— begin INPUT MATERIAL —
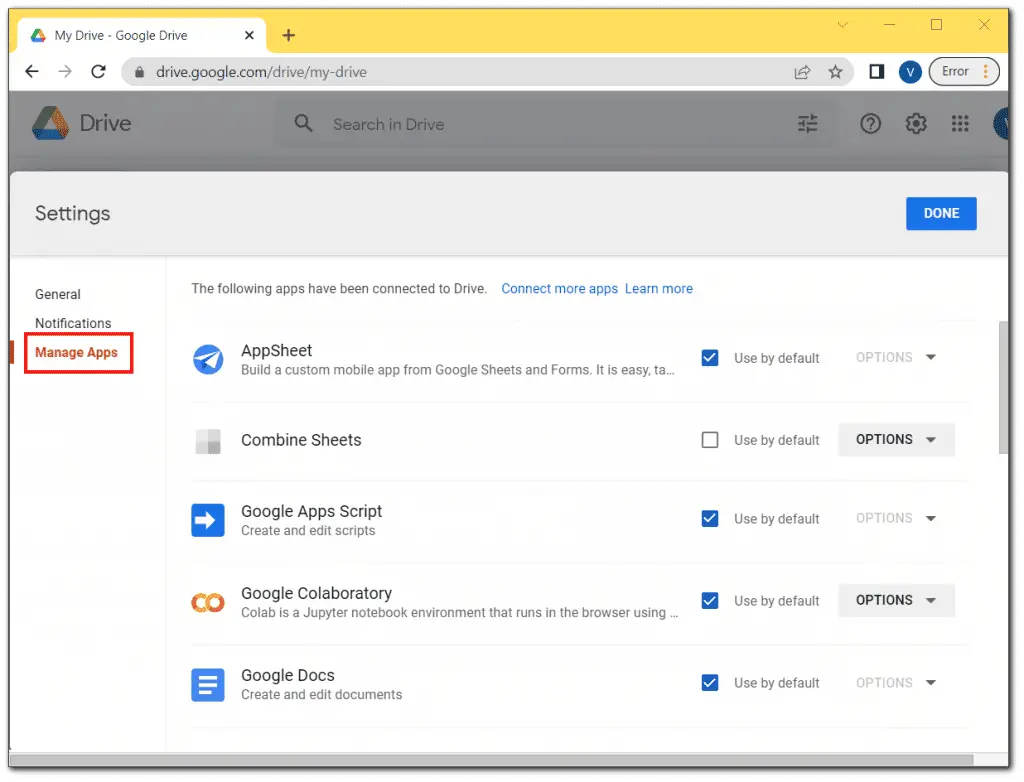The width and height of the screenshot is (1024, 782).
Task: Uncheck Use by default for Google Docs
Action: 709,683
— end INPUT MATERIAL —
— begin INPUT MATERIAL —
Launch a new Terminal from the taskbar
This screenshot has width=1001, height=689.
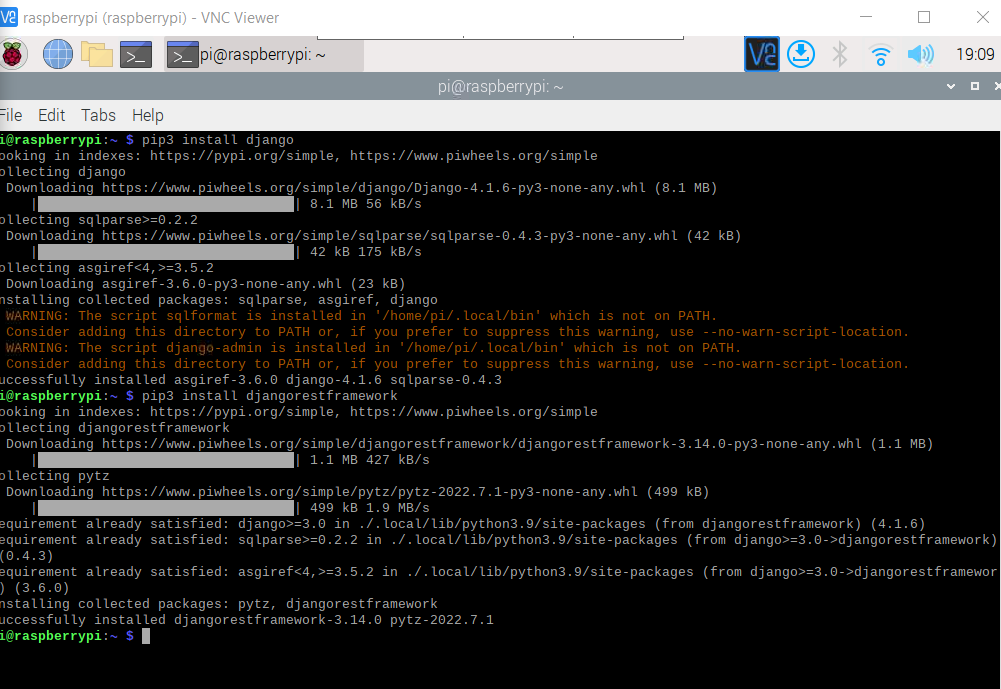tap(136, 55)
— end INPUT MATERIAL —
— begin INPUT MATERIAL —
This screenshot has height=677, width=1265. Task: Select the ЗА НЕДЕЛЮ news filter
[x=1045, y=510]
— end INPUT MATERIAL —
> _TASK STATEMENT_: Shift every answer coordinate in the listing by -44, and write out everything from the line containing "Launch a new Terminal from the taskbar" down to the line containing "tap(136, 55)", both included, with nothing else. Leave the pictures out of your answer.

> _WRITTEN RESPONSE_:
Launch a new Terminal from the taskbar
This screenshot has width=1001, height=689.
tap(92, 11)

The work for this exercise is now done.